Ken Ham, and millions of other Evangelicals, believe they are called by God to stand against Satan and his lies. In their eyes, secularism, atheism, humanism, evolution, acceptance of homosexuality, and legalized abortion are Satanic lies that must be exposed and defeated.
Ham is right about one thing; America is becoming more secular. He is also right that the battle for the future of America will be fought in our public schools and universities. Make no mistake about it, secularists, humanists, and atheists believe the kind of Christianity Ham peddles is intellectually harmful and retards the thinking of young people.
And so we fight. No longer do secularists, humanists, and atheists hide in the shadows, fearing the wrath of Christian America. We can sense the tide is turning, and so does Ken Ham.
Secularists, humanists, and atheists use reason and facts to show young people a better way. They show that there is no need to appeal to myth or religious superstition to explain and understand the world. Science is revealing a universe to us that is amazing and wondrous, but it is also showing that the religious narratives of the past 1,800 years are no longer credible explanations for the world we live in.
Ham does his best to disparage secularists, humanists, and atheists. According to Ham:
We preach a message of hopelessness
We preach a message of meaninglessness
We preach a message of purposelessness
We know God exists but suppress it
We are self-centered, it is all about us
Only with his last point does Ham get it right. Secularists, humanists, and atheists plead guilty to being human-centered (though that is not the ONLY focus we have). We know that focusing on prayer, God, or pronouncements from ancient religious texts will do little to improve the world. In fact, such beliefs might actually cause great harm (Many of the people who deny global climate change do so for religious reasons.)

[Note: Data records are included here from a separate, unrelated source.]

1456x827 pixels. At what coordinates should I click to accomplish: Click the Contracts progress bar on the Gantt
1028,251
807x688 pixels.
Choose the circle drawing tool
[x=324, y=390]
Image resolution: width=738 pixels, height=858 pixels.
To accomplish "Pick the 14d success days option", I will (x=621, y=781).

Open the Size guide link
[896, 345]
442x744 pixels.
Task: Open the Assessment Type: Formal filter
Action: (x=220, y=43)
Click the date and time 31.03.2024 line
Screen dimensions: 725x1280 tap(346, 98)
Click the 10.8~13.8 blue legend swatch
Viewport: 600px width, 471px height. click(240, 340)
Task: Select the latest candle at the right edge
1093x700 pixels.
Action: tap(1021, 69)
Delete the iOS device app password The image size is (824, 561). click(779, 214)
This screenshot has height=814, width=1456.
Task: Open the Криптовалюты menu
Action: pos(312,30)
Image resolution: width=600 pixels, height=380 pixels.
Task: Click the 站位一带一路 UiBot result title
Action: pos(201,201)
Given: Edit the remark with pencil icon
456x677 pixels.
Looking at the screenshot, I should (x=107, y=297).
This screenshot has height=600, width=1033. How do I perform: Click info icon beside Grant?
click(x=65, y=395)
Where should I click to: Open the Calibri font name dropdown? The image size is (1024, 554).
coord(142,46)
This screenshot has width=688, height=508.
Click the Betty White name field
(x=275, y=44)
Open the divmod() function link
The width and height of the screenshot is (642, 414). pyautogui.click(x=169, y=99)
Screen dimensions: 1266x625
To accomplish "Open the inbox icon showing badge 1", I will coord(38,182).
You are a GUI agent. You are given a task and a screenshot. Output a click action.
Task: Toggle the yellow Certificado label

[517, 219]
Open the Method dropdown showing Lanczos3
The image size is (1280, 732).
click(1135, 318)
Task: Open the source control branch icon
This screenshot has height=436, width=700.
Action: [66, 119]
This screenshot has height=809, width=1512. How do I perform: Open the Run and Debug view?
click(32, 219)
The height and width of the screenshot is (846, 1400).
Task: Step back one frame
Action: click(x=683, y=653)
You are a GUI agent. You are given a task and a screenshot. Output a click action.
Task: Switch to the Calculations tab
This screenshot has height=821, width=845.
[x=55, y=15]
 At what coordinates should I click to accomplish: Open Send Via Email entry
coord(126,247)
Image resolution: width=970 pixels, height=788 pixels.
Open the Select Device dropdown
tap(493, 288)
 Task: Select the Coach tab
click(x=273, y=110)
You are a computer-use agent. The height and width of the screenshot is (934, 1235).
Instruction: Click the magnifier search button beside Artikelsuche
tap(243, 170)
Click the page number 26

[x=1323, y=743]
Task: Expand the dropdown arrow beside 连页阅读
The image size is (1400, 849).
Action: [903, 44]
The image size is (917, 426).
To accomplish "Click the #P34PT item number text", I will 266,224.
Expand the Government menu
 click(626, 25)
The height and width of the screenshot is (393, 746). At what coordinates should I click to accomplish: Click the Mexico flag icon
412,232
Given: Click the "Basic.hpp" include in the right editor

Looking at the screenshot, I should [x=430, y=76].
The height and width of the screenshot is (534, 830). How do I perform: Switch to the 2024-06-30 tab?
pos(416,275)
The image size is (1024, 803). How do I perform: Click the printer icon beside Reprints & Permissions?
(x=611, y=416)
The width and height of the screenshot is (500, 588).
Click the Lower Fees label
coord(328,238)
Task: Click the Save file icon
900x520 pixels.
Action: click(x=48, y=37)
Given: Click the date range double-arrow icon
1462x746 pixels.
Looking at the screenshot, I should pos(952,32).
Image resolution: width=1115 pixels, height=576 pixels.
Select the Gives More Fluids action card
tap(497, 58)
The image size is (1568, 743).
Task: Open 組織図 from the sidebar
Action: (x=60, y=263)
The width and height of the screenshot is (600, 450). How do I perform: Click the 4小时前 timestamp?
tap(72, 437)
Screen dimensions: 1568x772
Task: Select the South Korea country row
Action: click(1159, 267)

Ham and his devoted disciples are infuriated that people like Lawrence Krauss say teaching children creationism is child abuse. However, let’s consider for a moment whether Krauss’s claim is true. If creationism is religious fiction, then teaching children it is true is a lie. From the time they can walk and talk, Evangelical Christian children are taught all sorts of lies from the Bible. How can this not have a negative effect onchildren? (Especially since belief in the creation myth is carried into adult life.)
Teaching children the earth is 6,020 years old, that God killed with a flood every human being save eight a few thousand years ago, and that anyone who does not accept the Evangelical version of the Christian God will be tortured by God in hell for eternity, is quite harmful to the intellectual development of children.
The waiting rooms of mental health professionals are filled with people who have had their sense of self-worth damaged or destroyed by Christian teachings like original sin. Being told you are wicked, that you can be oppressed or possessed by Satan, and that God holds absolute power of your life, does not make for a healthy mind.
So, to Ken Ham, I say this: Yes we are coming for your children. We don’t actually want to dine on fat Christian sucklings, but we do hope to expose them as they get older to the wide, wondrous universe we live in. We hope to teach them to think critically and not to accept something as fact just because a preacher declares from the pulpit God says __________________.
I am not anti-Christian or anti-religion. I am, however, anti-ignorance. I think parents hurt their children when they keep them from ALL the knowledge available about the universe and their place in it.